-- What you should do --
Reproduce all of the records below word for word, keeping every line unchanged.

◇ ◇ ◇ ◇ ◇ ◇ ◇

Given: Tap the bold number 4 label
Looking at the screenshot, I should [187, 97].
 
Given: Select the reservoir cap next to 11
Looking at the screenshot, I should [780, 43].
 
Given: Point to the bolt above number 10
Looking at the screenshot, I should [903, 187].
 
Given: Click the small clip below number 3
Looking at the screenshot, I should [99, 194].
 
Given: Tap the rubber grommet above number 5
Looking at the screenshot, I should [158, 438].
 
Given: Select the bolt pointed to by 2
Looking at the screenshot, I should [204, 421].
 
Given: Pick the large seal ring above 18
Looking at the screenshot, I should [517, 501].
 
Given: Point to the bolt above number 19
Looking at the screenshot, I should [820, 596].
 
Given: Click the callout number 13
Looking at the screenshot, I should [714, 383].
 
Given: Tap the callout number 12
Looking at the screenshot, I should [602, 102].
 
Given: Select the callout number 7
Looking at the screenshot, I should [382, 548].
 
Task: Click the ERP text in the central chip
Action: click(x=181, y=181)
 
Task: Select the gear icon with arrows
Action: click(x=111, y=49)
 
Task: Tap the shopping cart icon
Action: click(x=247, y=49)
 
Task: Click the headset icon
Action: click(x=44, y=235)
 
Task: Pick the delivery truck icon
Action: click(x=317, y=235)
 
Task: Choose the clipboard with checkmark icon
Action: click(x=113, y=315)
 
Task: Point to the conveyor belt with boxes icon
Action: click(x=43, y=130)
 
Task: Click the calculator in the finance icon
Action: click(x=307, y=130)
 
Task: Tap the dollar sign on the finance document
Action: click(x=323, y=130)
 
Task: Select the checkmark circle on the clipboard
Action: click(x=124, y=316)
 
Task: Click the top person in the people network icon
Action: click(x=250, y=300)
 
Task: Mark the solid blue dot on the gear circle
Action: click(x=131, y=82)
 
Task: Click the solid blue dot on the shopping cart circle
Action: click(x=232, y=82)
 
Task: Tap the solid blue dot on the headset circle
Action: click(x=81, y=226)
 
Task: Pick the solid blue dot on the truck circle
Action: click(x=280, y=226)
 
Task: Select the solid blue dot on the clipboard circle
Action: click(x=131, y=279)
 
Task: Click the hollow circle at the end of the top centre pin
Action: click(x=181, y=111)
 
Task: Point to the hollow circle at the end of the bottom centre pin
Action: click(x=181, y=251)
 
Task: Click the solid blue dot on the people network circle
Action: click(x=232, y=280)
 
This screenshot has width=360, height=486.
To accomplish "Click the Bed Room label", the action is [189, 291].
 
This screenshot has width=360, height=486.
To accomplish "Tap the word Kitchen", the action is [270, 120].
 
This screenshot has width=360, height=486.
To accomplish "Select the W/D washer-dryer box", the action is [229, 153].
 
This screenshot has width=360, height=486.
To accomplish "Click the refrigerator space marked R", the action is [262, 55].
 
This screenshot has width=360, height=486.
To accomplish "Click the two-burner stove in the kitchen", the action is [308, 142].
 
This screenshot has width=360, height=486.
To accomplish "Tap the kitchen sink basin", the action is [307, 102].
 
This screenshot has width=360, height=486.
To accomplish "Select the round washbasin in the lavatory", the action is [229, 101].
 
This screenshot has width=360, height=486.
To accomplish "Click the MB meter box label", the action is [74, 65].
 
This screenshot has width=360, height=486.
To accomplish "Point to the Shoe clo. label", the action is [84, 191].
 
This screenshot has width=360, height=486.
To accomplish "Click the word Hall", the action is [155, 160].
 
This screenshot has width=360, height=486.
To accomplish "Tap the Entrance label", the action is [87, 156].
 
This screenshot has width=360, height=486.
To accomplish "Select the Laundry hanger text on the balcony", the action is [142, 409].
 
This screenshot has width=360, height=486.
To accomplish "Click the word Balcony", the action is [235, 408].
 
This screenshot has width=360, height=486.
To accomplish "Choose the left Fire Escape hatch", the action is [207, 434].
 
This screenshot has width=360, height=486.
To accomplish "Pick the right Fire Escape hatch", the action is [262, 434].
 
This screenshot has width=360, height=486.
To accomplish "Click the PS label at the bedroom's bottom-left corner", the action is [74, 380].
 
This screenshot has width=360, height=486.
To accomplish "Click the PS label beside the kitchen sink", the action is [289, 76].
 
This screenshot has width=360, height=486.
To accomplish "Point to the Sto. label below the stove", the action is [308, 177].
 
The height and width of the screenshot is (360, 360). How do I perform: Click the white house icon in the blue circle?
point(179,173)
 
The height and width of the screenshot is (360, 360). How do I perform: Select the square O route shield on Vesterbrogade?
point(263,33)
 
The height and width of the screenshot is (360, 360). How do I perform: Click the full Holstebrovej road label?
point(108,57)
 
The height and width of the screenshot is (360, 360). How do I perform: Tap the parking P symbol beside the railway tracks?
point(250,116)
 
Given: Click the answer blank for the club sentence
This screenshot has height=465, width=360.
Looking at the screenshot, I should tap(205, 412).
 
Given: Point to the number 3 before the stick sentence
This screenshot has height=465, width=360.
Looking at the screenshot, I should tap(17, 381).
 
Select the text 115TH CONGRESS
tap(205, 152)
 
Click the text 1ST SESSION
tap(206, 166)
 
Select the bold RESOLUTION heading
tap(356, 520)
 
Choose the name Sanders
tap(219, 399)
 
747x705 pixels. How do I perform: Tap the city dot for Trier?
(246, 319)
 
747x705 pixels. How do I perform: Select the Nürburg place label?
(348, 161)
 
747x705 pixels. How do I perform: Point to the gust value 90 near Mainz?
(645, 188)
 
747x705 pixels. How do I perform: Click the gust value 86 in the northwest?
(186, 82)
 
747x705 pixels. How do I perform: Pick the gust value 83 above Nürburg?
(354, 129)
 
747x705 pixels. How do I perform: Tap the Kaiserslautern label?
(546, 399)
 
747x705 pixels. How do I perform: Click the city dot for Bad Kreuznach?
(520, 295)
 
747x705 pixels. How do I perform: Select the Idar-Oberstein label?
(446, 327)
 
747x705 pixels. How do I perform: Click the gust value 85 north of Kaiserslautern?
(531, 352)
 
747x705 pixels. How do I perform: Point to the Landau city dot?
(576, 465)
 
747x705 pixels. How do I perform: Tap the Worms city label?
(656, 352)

◇ ◇ ◇ ◇ ◇ ◇ ◇

-- Final result --
Given: Tap the bold number 4 label
Looking at the screenshot, I should [187, 97].
 
Given: Select the reservoir cap next to 11
Looking at the screenshot, I should [780, 43].
 
Given: Point to the bolt above number 10
Looking at the screenshot, I should [903, 187].
 
Given: Click the small clip below number 3
Looking at the screenshot, I should [99, 194].
 
Given: Tap the rubber grommet above number 5
Looking at the screenshot, I should [158, 438].
 
Given: Select the bolt pointed to by 2
Looking at the screenshot, I should [204, 421].
 
Given: Pick the large seal ring above 18
Looking at the screenshot, I should [517, 501].
 
Given: Point to the bolt above number 19
Looking at the screenshot, I should [820, 596].
 
Given: Click the callout number 13
Looking at the screenshot, I should [714, 383].
 
Given: Tap the callout number 12
Looking at the screenshot, I should [602, 102].
 
Given: Select the callout number 7
Looking at the screenshot, I should [382, 548].
 
Task: Click the ERP text in the central chip
Action: click(x=181, y=181)
 
Task: Select the gear icon with arrows
Action: click(x=111, y=49)
 
Task: Tap the shopping cart icon
Action: click(x=247, y=49)
 
Task: Click the headset icon
Action: click(x=44, y=235)
 
Task: Pick the delivery truck icon
Action: click(x=317, y=235)
 
Task: Choose the clipboard with checkmark icon
Action: click(x=113, y=315)
 
Task: Point to the conveyor belt with boxes icon
Action: click(x=43, y=130)
 
Task: Click the calculator in the finance icon
Action: click(x=307, y=130)
 
Task: Tap the dollar sign on the finance document
Action: click(x=323, y=130)
 
Task: Select the checkmark circle on the clipboard
Action: click(x=124, y=316)
 
Task: Click the top person in the people network icon
Action: click(x=250, y=300)
 
Task: Mark the solid blue dot on the gear circle
Action: click(x=131, y=82)
 
Task: Click the solid blue dot on the shopping cart circle
Action: click(x=232, y=82)
 
Task: Tap the solid blue dot on the headset circle
Action: click(x=81, y=226)
 
Task: Pick the solid blue dot on the truck circle
Action: click(x=280, y=226)
 
Task: Select the solid blue dot on the clipboard circle
Action: click(x=131, y=279)
 
Task: Click the hollow circle at the end of the top centre pin
Action: click(x=181, y=111)
 
Task: Point to the hollow circle at the end of the bottom centre pin
Action: click(x=181, y=251)
 
Task: Click the solid blue dot on the people network circle
Action: click(x=232, y=280)
 
This screenshot has width=360, height=486.
To accomplish "Click the Bed Room label", the action is [189, 291].
 
This screenshot has width=360, height=486.
To accomplish "Tap the word Kitchen", the action is [270, 120].
 
This screenshot has width=360, height=486.
To accomplish "Select the W/D washer-dryer box", the action is [229, 153].
 
This screenshot has width=360, height=486.
To accomplish "Click the refrigerator space marked R", the action is [262, 55].
 
This screenshot has width=360, height=486.
To accomplish "Click the two-burner stove in the kitchen", the action is [308, 142].
 
This screenshot has width=360, height=486.
To accomplish "Tap the kitchen sink basin", the action is [307, 102].
 
This screenshot has width=360, height=486.
To accomplish "Select the round washbasin in the lavatory", the action is [229, 101].
 
This screenshot has width=360, height=486.
To accomplish "Click the MB meter box label", the action is [74, 65].
 
This screenshot has width=360, height=486.
To accomplish "Point to the Shoe clo. label", the action is [84, 191].
 
This screenshot has width=360, height=486.
To accomplish "Click the word Hall", the action is [155, 160].
 
This screenshot has width=360, height=486.
To accomplish "Tap the Entrance label", the action is [87, 156].
 
This screenshot has width=360, height=486.
To accomplish "Select the Laundry hanger text on the balcony", the action is [142, 409].
 
This screenshot has width=360, height=486.
To accomplish "Click the word Balcony", the action is [235, 408].
 
This screenshot has width=360, height=486.
To accomplish "Choose the left Fire Escape hatch", the action is [207, 434].
 
This screenshot has width=360, height=486.
To accomplish "Pick the right Fire Escape hatch", the action is [262, 434].
 
This screenshot has width=360, height=486.
To accomplish "Click the PS label at the bedroom's bottom-left corner", the action is [74, 380].
 
This screenshot has width=360, height=486.
To accomplish "Click the PS label beside the kitchen sink", the action is [289, 76].
 
This screenshot has width=360, height=486.
To accomplish "Point to the Sto. label below the stove", the action is [308, 177].
 
The height and width of the screenshot is (360, 360). How do I perform: Click the white house icon in the blue circle?
point(179,173)
 
The height and width of the screenshot is (360, 360). How do I perform: Select the square O route shield on Vesterbrogade?
point(263,33)
 
The height and width of the screenshot is (360, 360). How do I perform: Click the full Holstebrovej road label?
point(108,57)
 
The height and width of the screenshot is (360, 360). How do I perform: Tap the parking P symbol beside the railway tracks?
point(250,116)
 
Given: Click the answer blank for the club sentence
This screenshot has height=465, width=360.
Looking at the screenshot, I should tap(205, 412).
 
Given: Point to the number 3 before the stick sentence
This screenshot has height=465, width=360.
Looking at the screenshot, I should tap(17, 381).
 
Select the text 115TH CONGRESS
tap(205, 152)
 
Click the text 1ST SESSION
tap(206, 166)
 
Select the bold RESOLUTION heading
tap(356, 520)
 
Choose the name Sanders
tap(219, 399)
 
747x705 pixels. How do I perform: Tap the city dot for Trier?
(246, 319)
 
747x705 pixels. How do I perform: Select the Nürburg place label?
(348, 161)
 
747x705 pixels. How do I perform: Point to the gust value 90 near Mainz?
(645, 188)
 
747x705 pixels. How do I perform: Click the gust value 86 in the northwest?
(186, 82)
 
747x705 pixels. How do I perform: Pick the gust value 83 above Nürburg?
(354, 129)
 
747x705 pixels. How do I perform: Tap the Kaiserslautern label?
(546, 399)
 
747x705 pixels. How do I perform: Click the city dot for Bad Kreuznach?
(520, 295)
 
747x705 pixels. How do I perform: Select the Idar-Oberstein label?
(446, 327)
 
747x705 pixels. How do I perform: Click the gust value 85 north of Kaiserslautern?
(531, 352)
 
747x705 pixels. How do I perform: Point to the Landau city dot?
(576, 465)
 
747x705 pixels. How do I perform: Tap the Worms city label?
(656, 352)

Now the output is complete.